Es ist immer zu früh

Von: Rita Angelone

16. Mai 2017

Die Angelones.

Man sagt, dass Kinder im Kindergartenalter damit anfangen, sich Gedanken über den Tod ihrer Eltern zu machen. Auch bei mir war das in diesem Alter der Fall. Gross war jeden Tag die Erleichterung, als ich um halb zwölf vom Chindsgi nach Hause gerannt kam, ins Haus stürmte und meine Mutter wie immer in der Küche am Herd stehend sah und kurz darauf mein Vater von der Arbeit zum Essen nach Hause kam. Damals hatte ich nur einen Wunsch an Gott: «Bitte, bitte, mach, dass sie nicht zu früh sterben, dass sie noch so lange leben, bis ich wenigstens achtzehn bin. Nachher schaffe ich es dann schon irgendwie alleine!»

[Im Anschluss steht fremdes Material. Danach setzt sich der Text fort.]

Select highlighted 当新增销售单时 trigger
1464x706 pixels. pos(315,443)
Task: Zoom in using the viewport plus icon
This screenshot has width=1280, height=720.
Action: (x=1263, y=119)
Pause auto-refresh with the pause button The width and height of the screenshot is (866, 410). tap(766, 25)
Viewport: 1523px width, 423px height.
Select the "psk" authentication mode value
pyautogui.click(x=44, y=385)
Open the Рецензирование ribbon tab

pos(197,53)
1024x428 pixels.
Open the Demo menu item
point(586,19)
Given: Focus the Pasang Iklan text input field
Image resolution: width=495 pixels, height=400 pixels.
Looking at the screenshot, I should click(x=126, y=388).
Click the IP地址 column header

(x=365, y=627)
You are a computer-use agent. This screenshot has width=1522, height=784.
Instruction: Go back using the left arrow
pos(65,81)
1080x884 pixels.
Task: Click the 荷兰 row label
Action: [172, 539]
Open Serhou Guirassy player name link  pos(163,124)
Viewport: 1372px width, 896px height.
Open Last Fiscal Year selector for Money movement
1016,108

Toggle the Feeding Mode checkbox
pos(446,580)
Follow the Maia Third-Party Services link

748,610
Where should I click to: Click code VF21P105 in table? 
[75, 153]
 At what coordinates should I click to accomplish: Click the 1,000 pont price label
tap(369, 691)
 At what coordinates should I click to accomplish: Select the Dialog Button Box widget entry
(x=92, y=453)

Ich wurde achtzehn, zwanzig und auch mehr, und meine Eltern waren gottlob immer noch gesund. Meine Verlustängste wurden aber nicht kleiner. Im Gegenteil. Die Beziehung zu ihnen wurde mit meinem Austritt aus der Adoleszenz von Jahr zu Jahr entspannter. Bei jedem meiner Lebensabschnitte waren sie dabei, immer haben sie mich begleitet, jeden Ausrutscher aufgefangen, jede erdenkliche Hilfe geboten und mir einfach nur immer Verständnis und Liebe entgegengebracht. Und nun wünschte ich mir: «Bitte, bitte, lass sie wenigstens noch so lange leben, bis ich eine eigene Familie habe. Dann bin ich sicher stark genug, um ihren Verlust zu verkraften!»

Ich habe tatsächlich auch meine eigene Familie gründen und das grosse Glück geniessen dürfen, meine Eltern auch in diesen Lebensabschnitt ganz intensiv miteinbeziehen zu können. Ich weiss, ich bin gesegnet, dass es so ist. Dass es bis vor ein paar Tagen so war. Bis mein Vater, der innigst geliebte Nonno unserer Buben, uns verlassen hat und mir klar wurde, dass ich auch mit bald fünfzig immer noch das kleine Mädchen von damals bin, das einfach nur Angst hatte, seine Eltern zu verlieren und über all diese Jahre alles andere als stark genug dafür geworden ist.

Rita Angelone (49)  hat zwei Kinder (11 und 9).